Consignes:
(a) Condensez en une ou deux phrases le paragraphe de l'extrait sur James Bond qui commence par « A l'occasion de la sortie », en conservant ses faits essentiels.
(b) Reproduisez à l'identique le passage de l'extrait sur James Bond allant de "A l'occasion de" jusqu'à "nous dire pourquoi?" inclus.

Extrait du document:
--
A l'occasion de la sortie de Meurs un autre jour, le responsable du Fan-Club Français James Bond, Laurent Perriot, avait accepté de répondre à nos questions au milieu de son emploi du temps de ministre, nous dévoilant un peu plus l'univers du célèbre agent secret, de son dernier opus et de ses fans.


FilmDeCulte - George Lazenby est fréquemment cité par les fans purs et durs comme le meilleur James Bond, le plus proche du héros littéraire, pouvez vous confirmer cela et nous dire pourquoi?
--
Données enregistrées:
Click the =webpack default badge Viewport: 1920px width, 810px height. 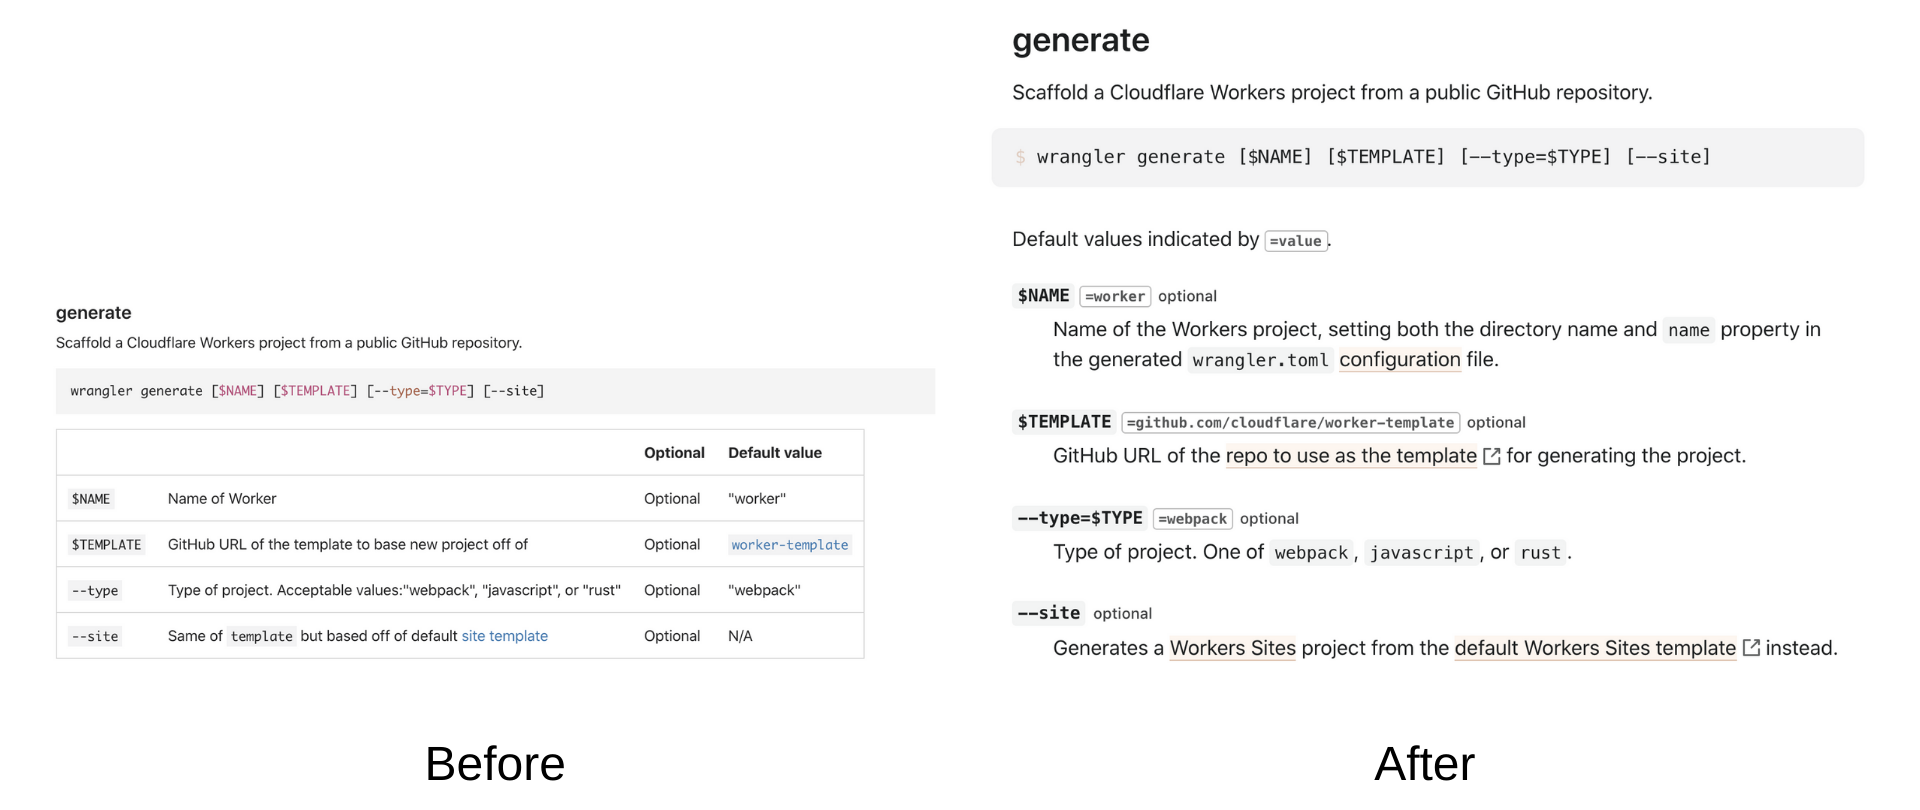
--
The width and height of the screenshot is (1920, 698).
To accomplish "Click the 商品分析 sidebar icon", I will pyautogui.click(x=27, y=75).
--
Résultats finaux:
(a) Lors de la sortie de Meurs un autre jour, Laurent Perriot, responsable du Fan-Club Français James Bond, a accepté de répondre à nos questions malgré un emploi du temps très chargé. Il nous a fait découvrir davantage l'univers de l'agent secret, son dernier film et ses fans.

(b)
A l'occasion de la sortie de Meurs un autre jour, le responsable du Fan-Club Français James Bond, Laurent Perriot, avait accepté de répondre à nos questions au milieu de son emploi du temps de ministre, nous dévoilant un peu plus l'univers du célèbre agent secret, de son dernier opus et de ses fans.


FilmDeCulte - George Lazenby est fréquemment cité par les fans purs et durs comme le meilleur James Bond, le plus proche du héros littéraire, pouvez vous confirmer cela et nous dire pourquoi?